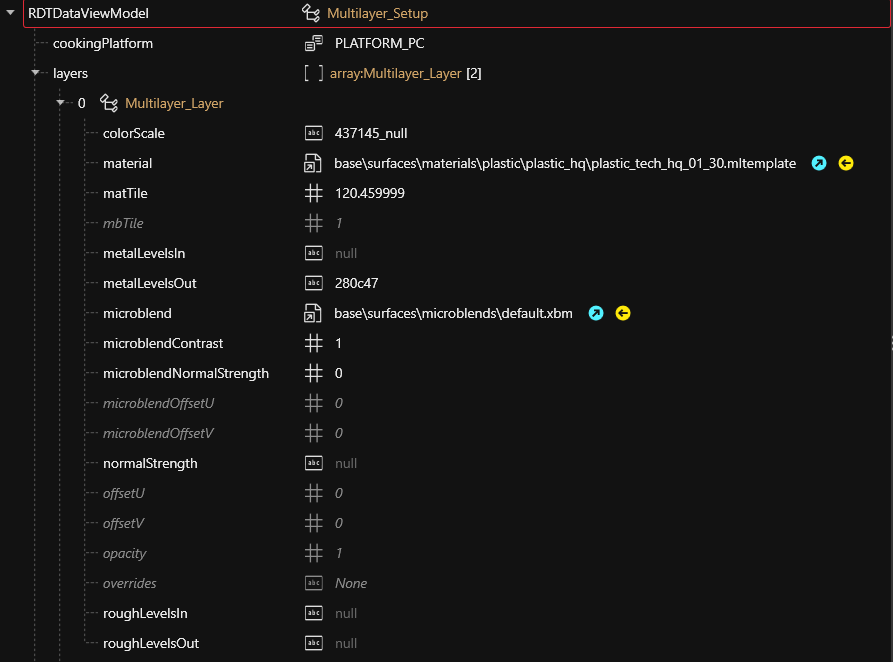893x662 pixels.
Task: Select the normalStrength property row
Action: tap(150, 463)
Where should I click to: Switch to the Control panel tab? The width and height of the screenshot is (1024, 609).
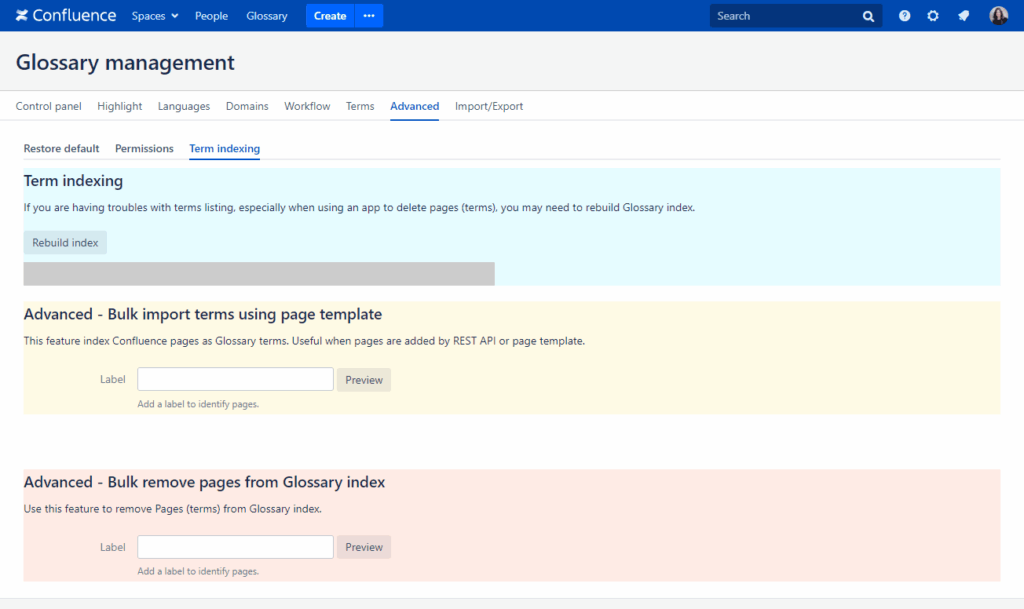(x=48, y=106)
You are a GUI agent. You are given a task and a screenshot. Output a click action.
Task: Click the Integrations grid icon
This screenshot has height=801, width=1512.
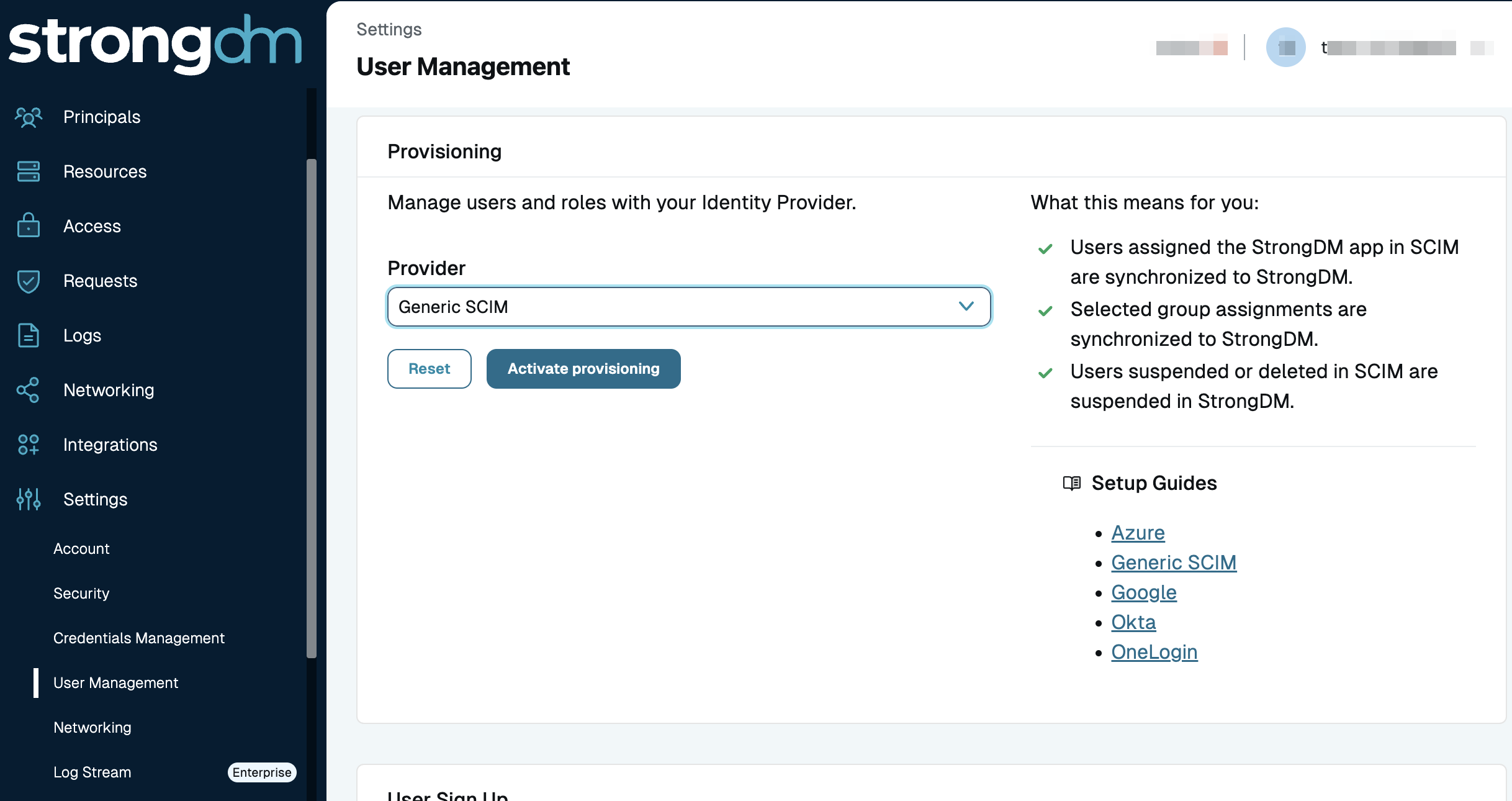click(28, 445)
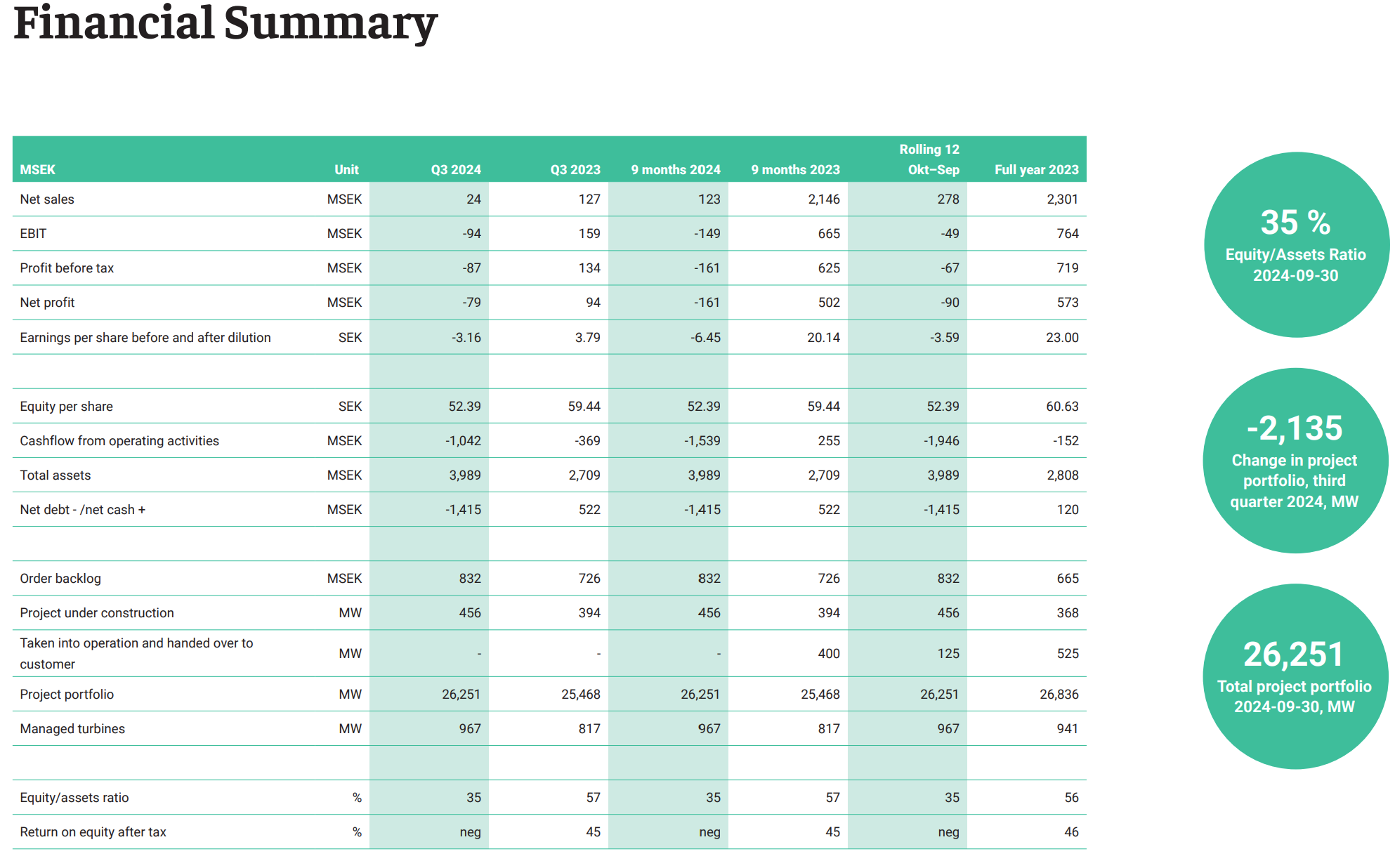This screenshot has width=1395, height=868.
Task: Select the Return on equity after tax label
Action: (93, 832)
══════════
The problem: When you reach the line containing "You are a GUI" in the records above, write out that line and every line after it through the end, exactly, but omit the pictures.

Reply to the task:
You are a GUI agent. You are given a task and a screenshot. Output a click action.
Task: Click the Integrations grid icon
This screenshot has height=801, width=1512.
click(28, 445)
This screenshot has width=1395, height=868.
Task: Select the Return on equity after tax label
Action: (93, 832)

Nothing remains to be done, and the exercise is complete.